@georgeob1,
Quote:giving up on single payer HC and Cap & Trade were significant political setbacks considering the weak numbers Republicans held in the Congress.
Is this serious? You consistently forget the fact that the Republicans Filibustered every single major bill. This requires 60 votes to pass EVERYTHING. The Dems had 60, but Lieberman was unreliable and with Kennedy and Johnson's health problems they didn't even have that for much of the session.
What you describe just doesn't match reality. The Dems passed all the things you mention - in the House, where they really did have large majorities. Then they died in the Senate, where the Republicans just filibustered everything that came up. That's not Obama's fault.
I would also point out that Obama made a major point in his campaign for prez, that the WH doesn't run the legislative branch, and the way that the Republicans handled it was inappropriate and downright wrong. He promised to let the other parts of government run themselves; and the result is less effectiveness than one might have hoped.
You say that independents turned 'against him en masse. ' There's little evidence that this is true. Polling evidence, even on election day, doesn't support your claim at all. It certainly doesn't right now. I wish you'd refrain from posting lies like this without supporting evidence.
There is no 'cumulative effect' to failed votes to change something. Those votes essentially mean nothing at all, no more so than the Cap-and-trade votes that were passed in the House last cycle. The judges who have ruled against HCR have not impressed me - or our nations legal scholars - with their logic.
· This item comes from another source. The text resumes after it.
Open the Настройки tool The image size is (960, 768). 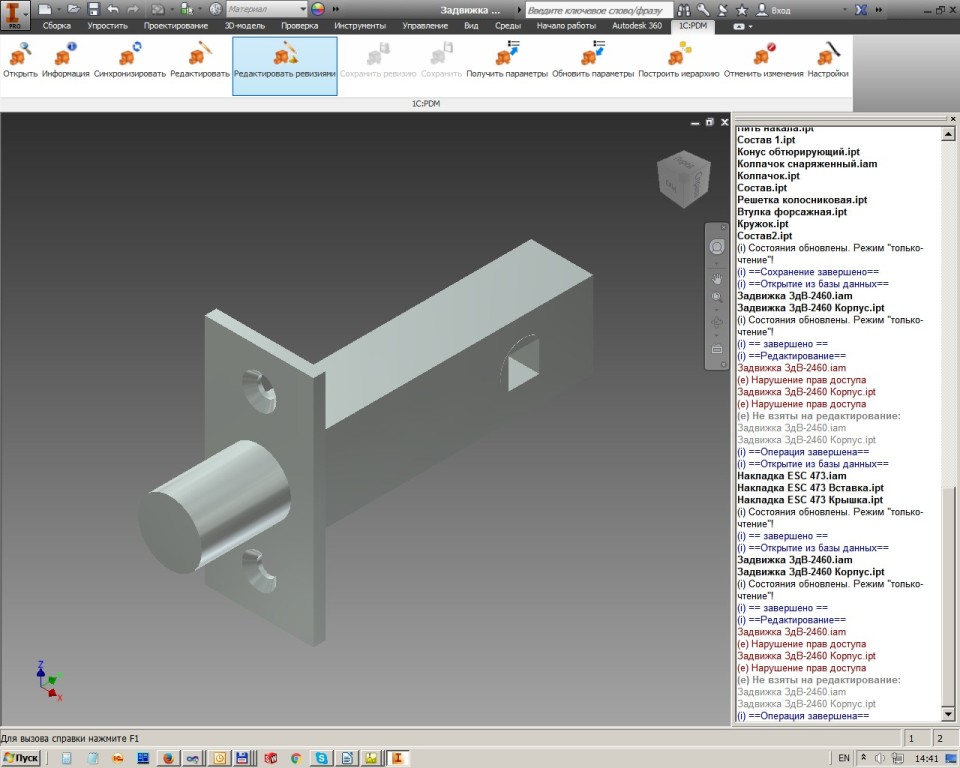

I am not worried about the SC review of the issue for even a second; examining the last 30 years of the SC expanding and utilizing the Commerce clause ought to give those who are relying upon them to strike down this bill on those grounds shivers.
Any president faces a chance of losing the upcoming election, but that doesn't mean that Obama isn't in a good position. The lack of a strong candidate on the other side helps, as does the craziness of the Republicans holding the House right now.
You state,
Quote:All told a very significant loss of political strength for the first two years of any new Presidential term - particularly considering the strength of his (and his party's victory in 2008.
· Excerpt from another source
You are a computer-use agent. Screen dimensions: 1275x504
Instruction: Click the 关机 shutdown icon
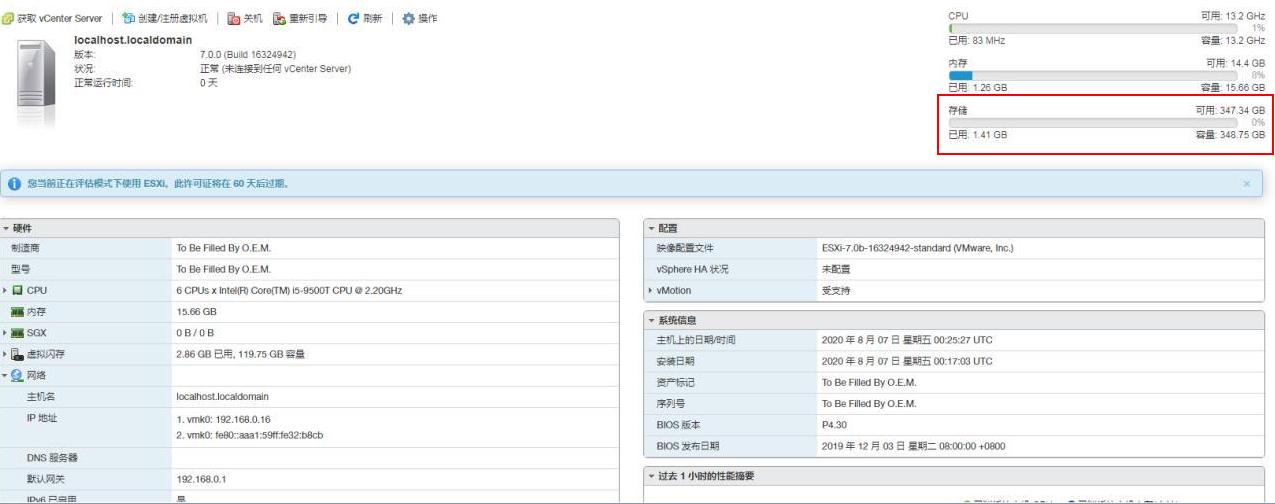(x=234, y=19)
This is perfectly untrue. Obama got more significant programs passed in his first two years than any president in decades. His approval ratings track pretty much exactly with Reagan and Clinton's at this point. The public still indicates via polling that they trust him far more than the Republicans on every issue. What, exactly, is the loss of strength?
I think that more than anything else it's a rhetorical construct in your mind. A projection.